Dr Welsby's remarks come the day after the British Medical Association released a study of 500 recent medical graduates which found that their professional lives were an unsatisfactory combination of boredom and panic.

While a quarter of those questioned had had to undertake tasks beyond their capabilities, others spent too much of their time in routine tasks, such as taking blood samples and putting up drips. The report questions whether, once doctors have acquired these skills, they provide any educational value.

Now in its second year, the study found that few first-year junior doctors (pre-registration house officers) were being trained by their consultants.

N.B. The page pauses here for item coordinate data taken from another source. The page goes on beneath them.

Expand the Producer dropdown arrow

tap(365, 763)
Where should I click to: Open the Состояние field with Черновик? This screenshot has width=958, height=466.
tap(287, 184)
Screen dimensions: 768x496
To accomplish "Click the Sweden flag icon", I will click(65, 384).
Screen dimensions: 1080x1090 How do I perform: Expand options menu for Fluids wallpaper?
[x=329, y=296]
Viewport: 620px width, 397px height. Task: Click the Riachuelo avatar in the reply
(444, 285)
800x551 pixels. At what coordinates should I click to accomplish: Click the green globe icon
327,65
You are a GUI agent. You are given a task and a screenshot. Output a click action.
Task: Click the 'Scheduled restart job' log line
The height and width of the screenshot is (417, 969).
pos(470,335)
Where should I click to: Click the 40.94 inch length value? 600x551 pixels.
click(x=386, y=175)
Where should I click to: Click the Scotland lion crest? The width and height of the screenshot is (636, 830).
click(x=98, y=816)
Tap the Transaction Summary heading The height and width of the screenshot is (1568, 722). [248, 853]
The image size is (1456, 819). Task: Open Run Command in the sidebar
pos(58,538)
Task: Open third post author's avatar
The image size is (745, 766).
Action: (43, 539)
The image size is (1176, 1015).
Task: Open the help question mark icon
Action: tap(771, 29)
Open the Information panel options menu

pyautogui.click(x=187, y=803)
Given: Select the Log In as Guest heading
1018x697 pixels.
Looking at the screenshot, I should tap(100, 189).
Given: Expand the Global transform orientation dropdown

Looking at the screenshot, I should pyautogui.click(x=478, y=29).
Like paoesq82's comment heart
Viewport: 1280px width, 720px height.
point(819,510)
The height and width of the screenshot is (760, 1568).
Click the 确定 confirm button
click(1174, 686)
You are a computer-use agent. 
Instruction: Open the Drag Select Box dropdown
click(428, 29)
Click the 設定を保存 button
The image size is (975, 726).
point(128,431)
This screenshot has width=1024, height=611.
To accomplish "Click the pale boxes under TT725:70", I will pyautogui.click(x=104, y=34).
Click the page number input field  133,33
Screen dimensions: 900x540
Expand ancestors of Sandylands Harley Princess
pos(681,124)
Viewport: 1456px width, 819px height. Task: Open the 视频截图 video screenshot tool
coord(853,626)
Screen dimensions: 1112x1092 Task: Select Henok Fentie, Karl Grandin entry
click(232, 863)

Most were learning their jobs from other junior staff and nurses, or having to teach themselves.

The report calls for more supervision of juniors, in order to improve patient care, raise doctors' morale and protect young doctors from litigation.

Dr Welsby, commenting on the report yesterday, said that one of the main problems with undergraduate training was that the role of the hospital general physician was disappearing and students were spending too much time with specialists.

"Students are taught by multiple specialists, with the accent on disease entities, rather than the whole person. Patients have become chest cases, heart cases and the like, rather than worried, ill people with things wrong with them. Some young, basically healthy patients might want a rapid service, where they are in and out very quickly, but other people often want an in-depth chat with the doctor.

"That is why we are seeing an exponential growth in alternative medicine."